For the first time in my life, I can truly say I'm happy and content.  I am through the ups and downs of withdrawal from psychotropic medications and I'm riding high on a new personal relationship with Jesus.  Everyday I am more and more able to give Him my problems and NOT worry.  I am also aware of Jesus and the Holy Spirit at work in my life as I never have been before.  I want to shout it from the mountaintops.  I am filled with joy.

I am noticing things about myself that I like and this is amazing.  I respect all life more than ever.  I've always been very pro life and loved animals, but now I even acknowledge that God made bugs too and let them live.  Mowing my lawn, a spider walked in front of me, a big ugly spider.  I'm terrified of spiders (or was) but I figured he lived out in my lawn, so I let him pass instead of stomping on him or mowing over him.  A wasp landed on my arm while I was picking chard (I have 15 containers of vegetables growing).  I didn't move and I wasn't frightened.  It flew off without stinging me.  I try to leave as much clover as I can unmowed because I'm seeing a lot of honeybees and bumble bees in the blossoms now.  I know this may all sound silly to some of you reading this, but I think it's profound for the changes it shows.

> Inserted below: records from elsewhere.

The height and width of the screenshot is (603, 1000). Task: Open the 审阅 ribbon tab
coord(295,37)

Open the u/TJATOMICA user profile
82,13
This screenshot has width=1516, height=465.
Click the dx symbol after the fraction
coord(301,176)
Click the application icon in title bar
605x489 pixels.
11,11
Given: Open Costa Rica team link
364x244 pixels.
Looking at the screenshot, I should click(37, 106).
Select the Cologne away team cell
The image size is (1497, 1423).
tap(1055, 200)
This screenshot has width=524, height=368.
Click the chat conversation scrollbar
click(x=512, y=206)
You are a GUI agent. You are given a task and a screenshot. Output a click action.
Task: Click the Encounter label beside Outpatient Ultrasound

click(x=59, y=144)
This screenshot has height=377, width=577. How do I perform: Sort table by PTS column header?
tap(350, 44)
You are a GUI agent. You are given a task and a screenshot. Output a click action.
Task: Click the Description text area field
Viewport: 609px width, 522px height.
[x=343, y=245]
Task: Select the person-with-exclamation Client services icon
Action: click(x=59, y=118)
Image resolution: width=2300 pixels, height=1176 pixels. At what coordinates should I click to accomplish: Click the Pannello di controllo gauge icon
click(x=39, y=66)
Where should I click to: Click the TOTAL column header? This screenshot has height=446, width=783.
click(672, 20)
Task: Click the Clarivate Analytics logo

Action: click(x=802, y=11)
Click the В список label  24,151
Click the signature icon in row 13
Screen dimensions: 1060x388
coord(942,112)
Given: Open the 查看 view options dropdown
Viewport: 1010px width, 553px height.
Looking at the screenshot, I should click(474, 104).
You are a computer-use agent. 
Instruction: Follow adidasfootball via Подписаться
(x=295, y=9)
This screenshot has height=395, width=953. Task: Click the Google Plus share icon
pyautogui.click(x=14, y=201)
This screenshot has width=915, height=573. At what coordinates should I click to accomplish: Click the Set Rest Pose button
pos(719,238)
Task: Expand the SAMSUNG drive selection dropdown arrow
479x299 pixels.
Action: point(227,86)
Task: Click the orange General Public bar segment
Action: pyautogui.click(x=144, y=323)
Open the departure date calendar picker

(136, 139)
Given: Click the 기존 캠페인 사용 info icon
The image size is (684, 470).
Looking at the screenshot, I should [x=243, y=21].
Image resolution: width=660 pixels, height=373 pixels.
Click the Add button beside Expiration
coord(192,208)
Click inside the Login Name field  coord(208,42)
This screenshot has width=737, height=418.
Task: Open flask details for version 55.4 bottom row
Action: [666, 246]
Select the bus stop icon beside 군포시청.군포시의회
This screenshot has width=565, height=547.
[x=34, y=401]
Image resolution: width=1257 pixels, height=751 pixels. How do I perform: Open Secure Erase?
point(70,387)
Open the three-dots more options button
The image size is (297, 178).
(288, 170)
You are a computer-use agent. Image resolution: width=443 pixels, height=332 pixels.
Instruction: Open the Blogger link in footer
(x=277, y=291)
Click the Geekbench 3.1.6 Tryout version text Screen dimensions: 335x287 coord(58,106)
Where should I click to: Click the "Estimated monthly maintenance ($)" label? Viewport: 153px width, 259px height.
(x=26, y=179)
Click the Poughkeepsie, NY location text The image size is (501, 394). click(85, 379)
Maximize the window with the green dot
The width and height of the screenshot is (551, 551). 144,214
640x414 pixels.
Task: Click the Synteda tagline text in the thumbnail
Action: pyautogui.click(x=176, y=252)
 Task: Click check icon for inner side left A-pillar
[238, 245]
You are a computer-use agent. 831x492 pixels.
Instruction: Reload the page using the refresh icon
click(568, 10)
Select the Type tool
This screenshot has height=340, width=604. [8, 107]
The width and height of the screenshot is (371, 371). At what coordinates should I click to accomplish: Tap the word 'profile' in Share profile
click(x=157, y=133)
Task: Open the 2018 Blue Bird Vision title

My hot Irish/Italian temper is vanishing.  When something happens, I'm able to stay cool and instead of wishing dastardly things on the person I start praying blessings on them.  This particularly applies to the staff of the mobile home park I live in.  Their sole purpose in life seems to be harrassing me.  It's working....oh, they still harrass me, but it rolls off now.  I no longer hate my home, the park etc.  I am content.  I am happy.  Praise the Lord, I can really say I am happy!